USD begitu kuat atau Rupiah begitu lemah?

Indriyanti Nurdin
SADEVA SATYAGRAHA
Published in
3 min readAug 21, 2015

Whenever we begin to feel as if we can no longer go on, hope whispers in our ear to remind us that we are strong — — Robert M. Hensel

Mungkin kita sering mendengar atau bahkan juga menyadari mengapa rupiah kini menjadi loyo, apa penyebabnya dan pertanyaan-pertanyaan lainnya terkait rupiah pun bermunculan. Dan tidak sedikit pula dari kita mengetahui loyonya rupiah akibat fenomena Strong Dollar. Dan muncullah pertanyaan baru lagi, apa itu Strong Dollar? Seberapa kuatkah dolar itu hingga membuat perekonomian Indonesia bahkan negara lainnya juga ikut melemah?

__________________________________________________

**TUGAS WAJIB A**
Dalam tulisan tentang melemahnya rupiah, fenomena apa yang disebut sebagai penyebab rupiah menjadi loyo?

__________________________________________________

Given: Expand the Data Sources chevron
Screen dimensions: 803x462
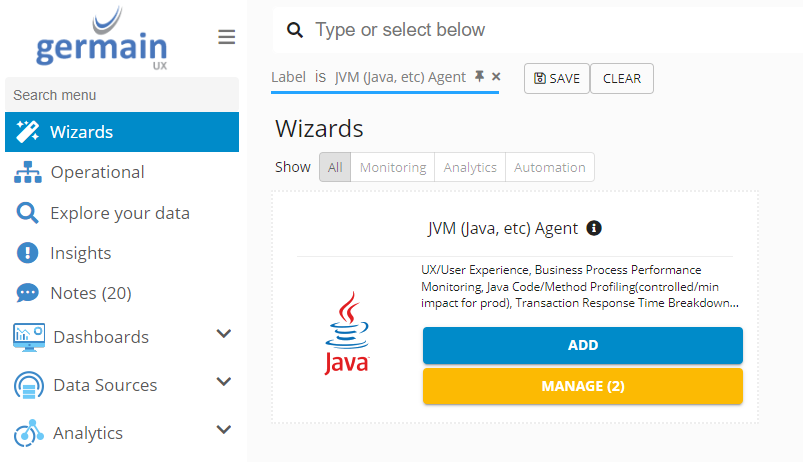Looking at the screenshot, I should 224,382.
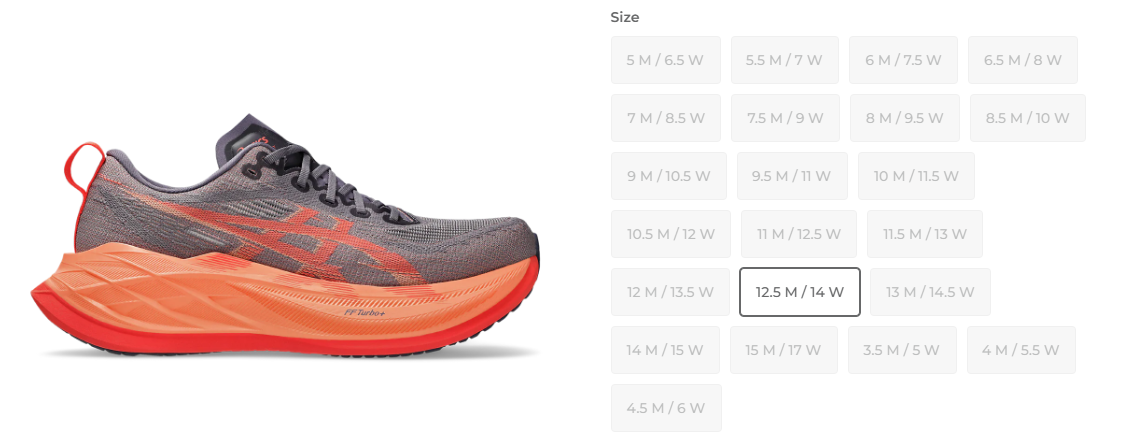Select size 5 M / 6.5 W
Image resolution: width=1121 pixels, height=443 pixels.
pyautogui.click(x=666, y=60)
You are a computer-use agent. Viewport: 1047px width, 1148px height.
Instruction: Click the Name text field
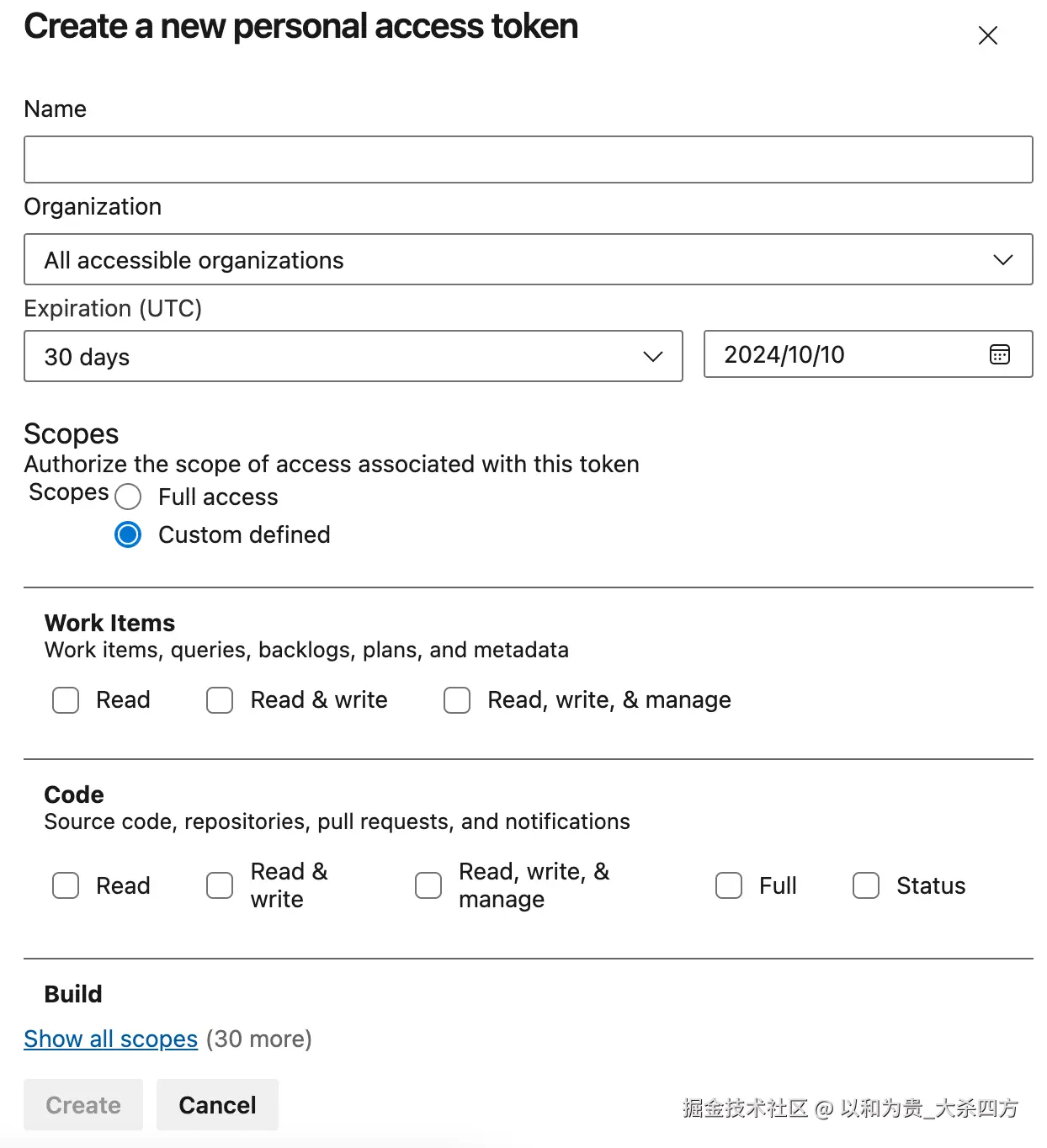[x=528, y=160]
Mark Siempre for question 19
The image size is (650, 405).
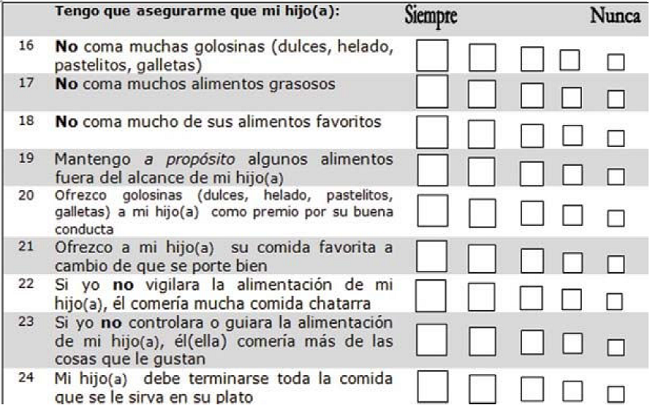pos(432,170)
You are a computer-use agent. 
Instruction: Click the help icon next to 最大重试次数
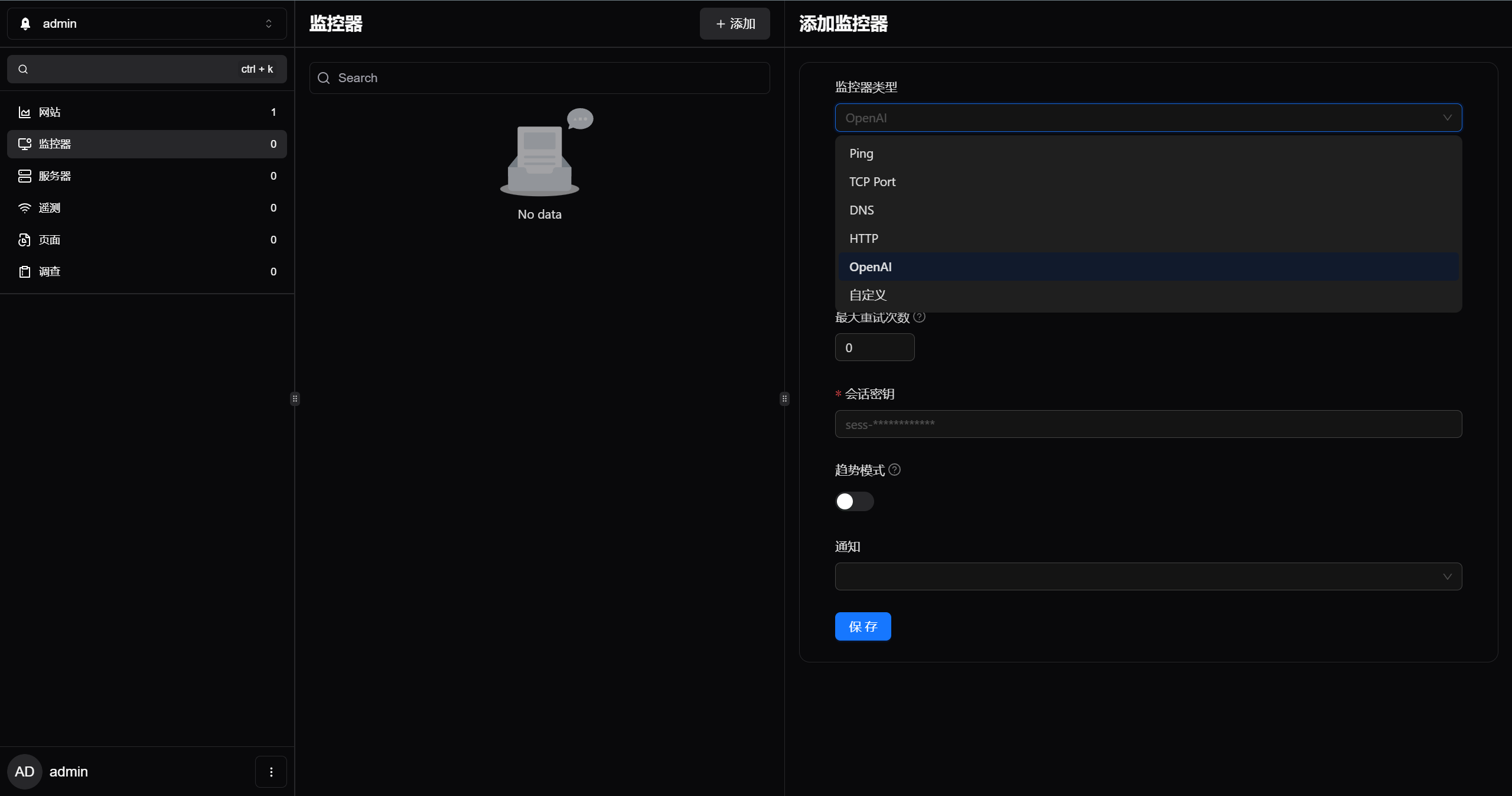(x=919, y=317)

__________________________________________________

**TUGAS WAJIB B**
Tuliskan kembali catatan mulai dari baris pertama catatan sampai baris yang memuat "pos(432,170)", dengan mengganti "Screen dimensions" menjadi "Display size" tanpa mengubah bagian lain. Jangan sertakan gambar dalam jawaban.

**JAWABAN A**
Fenomena Strong Dollar.

**JAWABAN B**
Given: Expand the Data Sources chevron
Display size: 803x462
Looking at the screenshot, I should 224,382.
Select size 5 M / 6.5 W
Image resolution: width=1121 pixels, height=443 pixels.
pyautogui.click(x=666, y=60)
You are a computer-use agent. Viewport: 1047px width, 1148px height.
Instruction: Click the Name text field
[x=528, y=160]
Mark Siempre for question 19
The image size is (650, 405).
pos(432,170)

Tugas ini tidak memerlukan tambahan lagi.